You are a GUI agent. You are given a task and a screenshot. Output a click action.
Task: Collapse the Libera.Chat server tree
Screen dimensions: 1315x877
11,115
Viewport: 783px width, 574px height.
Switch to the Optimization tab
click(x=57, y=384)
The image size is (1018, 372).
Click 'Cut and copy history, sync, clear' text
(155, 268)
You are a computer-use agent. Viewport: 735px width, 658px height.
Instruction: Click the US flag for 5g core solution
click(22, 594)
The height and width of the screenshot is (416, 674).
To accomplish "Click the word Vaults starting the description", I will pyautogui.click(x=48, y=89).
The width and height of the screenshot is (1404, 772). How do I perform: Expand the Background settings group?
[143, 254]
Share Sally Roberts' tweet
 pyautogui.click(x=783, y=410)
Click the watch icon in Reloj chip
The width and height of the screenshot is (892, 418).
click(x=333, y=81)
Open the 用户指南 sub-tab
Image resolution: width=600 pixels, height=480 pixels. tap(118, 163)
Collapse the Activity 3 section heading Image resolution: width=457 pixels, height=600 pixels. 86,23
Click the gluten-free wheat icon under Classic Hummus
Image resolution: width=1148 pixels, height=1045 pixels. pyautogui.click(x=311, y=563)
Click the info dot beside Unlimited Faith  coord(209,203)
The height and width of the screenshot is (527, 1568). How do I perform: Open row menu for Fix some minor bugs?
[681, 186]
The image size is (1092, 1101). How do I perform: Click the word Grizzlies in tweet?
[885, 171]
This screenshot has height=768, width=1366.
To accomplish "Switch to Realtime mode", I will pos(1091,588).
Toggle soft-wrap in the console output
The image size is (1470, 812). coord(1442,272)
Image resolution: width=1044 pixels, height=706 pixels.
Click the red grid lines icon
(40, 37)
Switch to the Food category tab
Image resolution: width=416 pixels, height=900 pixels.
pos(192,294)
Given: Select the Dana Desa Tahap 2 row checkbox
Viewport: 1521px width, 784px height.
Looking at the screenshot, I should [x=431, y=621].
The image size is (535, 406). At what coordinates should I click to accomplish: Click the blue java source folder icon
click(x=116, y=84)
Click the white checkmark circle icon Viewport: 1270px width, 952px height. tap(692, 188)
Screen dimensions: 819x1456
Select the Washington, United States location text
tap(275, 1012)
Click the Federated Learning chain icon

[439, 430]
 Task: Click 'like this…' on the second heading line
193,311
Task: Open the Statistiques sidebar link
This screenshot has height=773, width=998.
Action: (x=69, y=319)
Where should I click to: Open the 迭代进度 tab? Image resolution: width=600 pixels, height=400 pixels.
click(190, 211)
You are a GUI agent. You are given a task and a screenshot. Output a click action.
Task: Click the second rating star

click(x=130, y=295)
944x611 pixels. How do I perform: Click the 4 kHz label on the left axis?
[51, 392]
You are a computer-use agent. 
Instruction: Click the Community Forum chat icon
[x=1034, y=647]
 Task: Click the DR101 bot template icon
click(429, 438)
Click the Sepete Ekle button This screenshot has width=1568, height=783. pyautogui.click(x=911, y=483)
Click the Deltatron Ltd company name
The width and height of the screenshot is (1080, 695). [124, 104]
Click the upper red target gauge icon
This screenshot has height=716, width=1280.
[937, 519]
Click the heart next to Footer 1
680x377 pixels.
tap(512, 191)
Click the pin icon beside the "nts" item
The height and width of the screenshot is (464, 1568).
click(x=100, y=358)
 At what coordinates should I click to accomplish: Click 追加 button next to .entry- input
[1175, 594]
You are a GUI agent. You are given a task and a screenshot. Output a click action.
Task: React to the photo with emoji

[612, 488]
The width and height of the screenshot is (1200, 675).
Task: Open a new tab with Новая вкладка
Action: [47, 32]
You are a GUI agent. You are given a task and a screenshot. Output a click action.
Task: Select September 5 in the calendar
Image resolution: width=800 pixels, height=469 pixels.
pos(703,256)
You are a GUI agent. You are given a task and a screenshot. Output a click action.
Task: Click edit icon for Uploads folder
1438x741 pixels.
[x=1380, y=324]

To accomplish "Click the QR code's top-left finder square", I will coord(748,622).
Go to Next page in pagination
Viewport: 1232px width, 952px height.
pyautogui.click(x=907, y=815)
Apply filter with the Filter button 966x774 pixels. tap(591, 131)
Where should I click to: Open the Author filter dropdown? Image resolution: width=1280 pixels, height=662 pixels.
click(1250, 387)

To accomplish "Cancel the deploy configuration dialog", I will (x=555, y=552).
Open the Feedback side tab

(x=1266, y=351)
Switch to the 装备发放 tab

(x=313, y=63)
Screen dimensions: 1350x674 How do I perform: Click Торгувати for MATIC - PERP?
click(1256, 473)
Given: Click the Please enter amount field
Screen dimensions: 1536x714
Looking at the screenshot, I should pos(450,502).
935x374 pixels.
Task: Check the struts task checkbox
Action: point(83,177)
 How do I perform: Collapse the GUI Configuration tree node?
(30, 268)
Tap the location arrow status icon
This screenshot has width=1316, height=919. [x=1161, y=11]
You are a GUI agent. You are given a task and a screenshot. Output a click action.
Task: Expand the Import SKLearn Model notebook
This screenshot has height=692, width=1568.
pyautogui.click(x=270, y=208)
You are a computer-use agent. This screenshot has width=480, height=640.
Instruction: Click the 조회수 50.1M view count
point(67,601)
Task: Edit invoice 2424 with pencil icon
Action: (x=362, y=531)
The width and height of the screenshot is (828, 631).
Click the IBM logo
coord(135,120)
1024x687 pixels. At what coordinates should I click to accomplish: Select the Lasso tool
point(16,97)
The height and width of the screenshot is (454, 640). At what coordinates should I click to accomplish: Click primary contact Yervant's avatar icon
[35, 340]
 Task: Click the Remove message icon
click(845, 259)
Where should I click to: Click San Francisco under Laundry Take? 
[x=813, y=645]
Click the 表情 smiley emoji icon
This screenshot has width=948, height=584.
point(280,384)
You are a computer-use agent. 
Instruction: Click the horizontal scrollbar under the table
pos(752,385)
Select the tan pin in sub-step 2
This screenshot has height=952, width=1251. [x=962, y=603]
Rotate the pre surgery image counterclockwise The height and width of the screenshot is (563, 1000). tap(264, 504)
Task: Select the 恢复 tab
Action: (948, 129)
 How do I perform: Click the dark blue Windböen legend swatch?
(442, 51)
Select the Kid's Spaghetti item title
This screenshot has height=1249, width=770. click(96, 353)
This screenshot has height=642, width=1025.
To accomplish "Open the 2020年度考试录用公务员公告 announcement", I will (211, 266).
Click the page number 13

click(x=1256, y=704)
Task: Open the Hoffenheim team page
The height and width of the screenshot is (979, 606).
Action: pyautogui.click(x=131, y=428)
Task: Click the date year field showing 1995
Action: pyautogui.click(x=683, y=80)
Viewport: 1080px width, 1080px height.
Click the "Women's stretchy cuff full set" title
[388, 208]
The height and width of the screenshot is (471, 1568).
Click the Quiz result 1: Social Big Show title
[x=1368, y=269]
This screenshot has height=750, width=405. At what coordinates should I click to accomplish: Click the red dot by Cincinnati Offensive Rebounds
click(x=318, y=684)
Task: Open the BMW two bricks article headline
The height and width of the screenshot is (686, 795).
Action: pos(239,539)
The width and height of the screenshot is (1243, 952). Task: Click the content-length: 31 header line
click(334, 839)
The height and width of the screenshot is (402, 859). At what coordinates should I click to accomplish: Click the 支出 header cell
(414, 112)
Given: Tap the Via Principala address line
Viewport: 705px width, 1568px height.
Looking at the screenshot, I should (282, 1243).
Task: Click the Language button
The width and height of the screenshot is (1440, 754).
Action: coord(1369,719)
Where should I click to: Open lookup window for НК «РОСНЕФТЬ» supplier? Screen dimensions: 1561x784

* [PROBLEM]: Each line in the data that holds the string "computer" needs to be copied.

* [EXERCISE ANSWER]:
You are a computer-use agent. Viewport: 735px width, 658px height.
You are a computer-use agent. 
You are a computer-use agent. This screenshot has width=480, height=640.
You are a computer-use agent. 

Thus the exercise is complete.